VDU{cond}{X}	<const>
	= SWI "OS_WriteI"+<const>
	With X present, XOS_WriteI is used instead.

NOP{cond}
	= MOV{cond} R0,R0

BRK{cond} [#<const>]
	Undefined instruction. If <const> is specified, then R14 is set to
	this value before the undefined instruction trap is taken.

EQUx, DCx, =
	xxx <value>[,<value>]^
	Extended form of EQUD, EQUW, DCB, etc.
	Instead of, eg. DCD 0 : DCD 12 : DCD branch
	you can now use DCD 0, 12, branch

Negative constants
	Allowed in the following instructions:
		ADD, SUB	ADC, SBC	ADF, SUF
		AND, BIC	MOV, MVN	MVF, MNF
		CMP, CMN	CMF, CNF	CMFE, CNFE
	If the constant is invalid for one of these, it is negated or
	inverted, as appropriate, and the instruction changed to the other of
	the pair (eg. ADC becomes SBC). If the constant is still invalid, the
	"bad immediate constant" error is generated as normal.


ARMv2a (ARM3, ARM250) and later


SWP{cond}{B}	Rd,Rm,[Rn]


ARMv3 (ARM6) and later


MRS{cond}	Rd,<psr>
	<psr> may only be CPSR or CPSR_all, or SPSR equivalents

MSR{cond}	<psr><f>,Rm
	<psr> must be CPSR_ or SPSR_, and <f> must be one of the following:
		_ctl	control bits only
		_flg	flag bits only
		_all	both
	or a combination of _c, _x, _s, _f. _c_f, _cf, _f_c, _fc are all
	equivalent to _all.


ARMv4 (ARM8, StrongARM) and later


UMUL, SMUL, UMLA, SMLA:
	xxx{cond}{S}	Rl,Rh,Rm,Rn

	The 'official' forms UMULL, SMULL, UMLAL, SMLAL are used *instead of*
	the 'short' forms if OPT bit 6 is set.
	Unfortunately it's not possible to allow both forms at once: how
	would you interpret "UMULLS" - UMUL condition LS or UMULL with S bit?

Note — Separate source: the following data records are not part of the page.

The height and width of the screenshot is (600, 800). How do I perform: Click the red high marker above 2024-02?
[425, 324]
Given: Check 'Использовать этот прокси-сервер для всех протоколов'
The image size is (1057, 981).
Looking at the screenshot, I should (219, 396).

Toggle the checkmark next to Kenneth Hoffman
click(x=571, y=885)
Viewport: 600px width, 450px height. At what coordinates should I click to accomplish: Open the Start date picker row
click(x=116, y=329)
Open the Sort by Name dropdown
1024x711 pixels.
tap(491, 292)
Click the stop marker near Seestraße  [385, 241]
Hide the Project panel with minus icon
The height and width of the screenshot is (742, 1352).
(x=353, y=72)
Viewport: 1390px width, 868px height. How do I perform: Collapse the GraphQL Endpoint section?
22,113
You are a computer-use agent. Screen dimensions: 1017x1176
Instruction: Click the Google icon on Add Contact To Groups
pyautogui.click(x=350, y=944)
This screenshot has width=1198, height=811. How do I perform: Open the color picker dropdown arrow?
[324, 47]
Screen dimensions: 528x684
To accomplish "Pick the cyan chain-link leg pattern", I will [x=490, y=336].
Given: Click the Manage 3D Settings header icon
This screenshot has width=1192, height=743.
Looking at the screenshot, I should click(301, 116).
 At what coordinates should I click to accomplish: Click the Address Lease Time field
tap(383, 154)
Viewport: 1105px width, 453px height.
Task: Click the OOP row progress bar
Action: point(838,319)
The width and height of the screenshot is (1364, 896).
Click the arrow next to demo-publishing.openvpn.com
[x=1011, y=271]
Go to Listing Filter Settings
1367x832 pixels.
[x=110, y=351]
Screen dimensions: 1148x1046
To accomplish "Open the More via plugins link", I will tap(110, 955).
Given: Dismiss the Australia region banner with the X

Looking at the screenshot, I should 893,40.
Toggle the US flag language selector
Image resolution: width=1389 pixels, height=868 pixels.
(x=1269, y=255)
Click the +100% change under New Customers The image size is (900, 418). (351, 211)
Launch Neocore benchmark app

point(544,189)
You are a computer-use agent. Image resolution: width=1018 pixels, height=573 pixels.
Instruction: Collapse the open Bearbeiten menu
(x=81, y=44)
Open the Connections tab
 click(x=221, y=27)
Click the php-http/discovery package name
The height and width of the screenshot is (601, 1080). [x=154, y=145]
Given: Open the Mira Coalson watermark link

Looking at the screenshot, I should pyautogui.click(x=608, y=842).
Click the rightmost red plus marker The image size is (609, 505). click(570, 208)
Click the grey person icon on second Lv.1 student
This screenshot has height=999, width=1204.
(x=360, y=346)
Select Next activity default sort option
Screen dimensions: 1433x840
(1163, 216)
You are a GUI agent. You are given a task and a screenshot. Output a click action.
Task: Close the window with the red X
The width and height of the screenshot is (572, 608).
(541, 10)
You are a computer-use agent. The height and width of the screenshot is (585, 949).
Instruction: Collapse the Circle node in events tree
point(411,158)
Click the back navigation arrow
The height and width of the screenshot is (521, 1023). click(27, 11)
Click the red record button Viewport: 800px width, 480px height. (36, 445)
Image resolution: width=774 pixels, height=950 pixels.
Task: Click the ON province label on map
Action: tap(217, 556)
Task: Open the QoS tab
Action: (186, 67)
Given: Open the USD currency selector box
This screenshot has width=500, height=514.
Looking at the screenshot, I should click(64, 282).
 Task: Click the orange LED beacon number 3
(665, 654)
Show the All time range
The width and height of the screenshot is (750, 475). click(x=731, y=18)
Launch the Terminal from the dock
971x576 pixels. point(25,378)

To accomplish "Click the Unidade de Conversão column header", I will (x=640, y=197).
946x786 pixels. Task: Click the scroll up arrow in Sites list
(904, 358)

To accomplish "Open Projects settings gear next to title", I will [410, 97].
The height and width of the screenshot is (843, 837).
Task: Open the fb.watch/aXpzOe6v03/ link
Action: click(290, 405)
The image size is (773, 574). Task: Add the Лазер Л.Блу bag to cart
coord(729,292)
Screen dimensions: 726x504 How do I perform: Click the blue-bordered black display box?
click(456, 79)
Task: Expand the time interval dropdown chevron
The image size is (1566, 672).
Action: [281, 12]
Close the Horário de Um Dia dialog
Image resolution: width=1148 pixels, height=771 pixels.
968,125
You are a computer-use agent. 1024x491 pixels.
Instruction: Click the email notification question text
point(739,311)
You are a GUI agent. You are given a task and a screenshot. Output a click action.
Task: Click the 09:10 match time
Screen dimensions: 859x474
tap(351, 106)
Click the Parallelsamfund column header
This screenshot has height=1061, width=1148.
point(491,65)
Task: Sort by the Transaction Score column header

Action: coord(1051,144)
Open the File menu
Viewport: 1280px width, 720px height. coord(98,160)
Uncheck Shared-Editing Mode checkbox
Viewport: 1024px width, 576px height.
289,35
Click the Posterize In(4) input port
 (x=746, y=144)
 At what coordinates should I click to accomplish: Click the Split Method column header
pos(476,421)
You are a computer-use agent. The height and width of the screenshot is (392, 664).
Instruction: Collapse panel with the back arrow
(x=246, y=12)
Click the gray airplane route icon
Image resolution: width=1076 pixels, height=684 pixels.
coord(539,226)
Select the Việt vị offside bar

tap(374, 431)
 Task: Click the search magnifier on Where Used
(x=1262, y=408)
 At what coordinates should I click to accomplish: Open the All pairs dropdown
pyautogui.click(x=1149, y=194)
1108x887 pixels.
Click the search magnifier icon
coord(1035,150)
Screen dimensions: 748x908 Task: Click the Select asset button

Floating-point instructions


Floating point coprocessor data transfer

LDF, STF:
	xxx{cond}prec	Fd,[Rn]{,#<offset>}
	xxx{cond}prec	Fd,[Rn,#<offset>]{!}
	xxx{cond}prec	Fd,<label | const>
	xxx{cond}precW	Fd,<offset>

LFM, SFM:
	xxx{cond}	Fd,m,[Rn]{,#<offset>}
	xxx{cond}	Fd,m,[Rn,#<offset>]{!}
	xxx{cond}	Fd,m,<label | const>

LFM{cond}{stack}	Fd,m,[Rn]{!}
SFM{cond}{stack}	Fd,m,[Rn]{!}
LFS{cond}{stack}	Rn{!},<fp register list>
LFS{cond}{stack}	Rn{!},<fp register list>

	LFM, SFM, LFS and SFS use extended precision. The <fp register list>
	is much as for LDM and STM, with restrictions: you must specify a
	register or a sequence of registers, and the list must be compatible
	with LFM and SFM - eg.
	LFSFD R13!,{F3}		LFMFD F3,1,[R13]!	LFM F3,1,[R13],#12
	SFSFD R13!,{F5-F0}	SFMFD F5,4,[R13]!	SFM F5,4,[R13,#-36]!
	LFSDB R13,{F1,F0}	LFMDB F0,2,[R13]	LFM F0,2,[R13,#-24]
	- for each row, all the instructions have the same effect.
	Available stack types are DB, IA, EA, FD.
	Note that example 2 wraps around - F5, F6, F7, F0 _in that order_.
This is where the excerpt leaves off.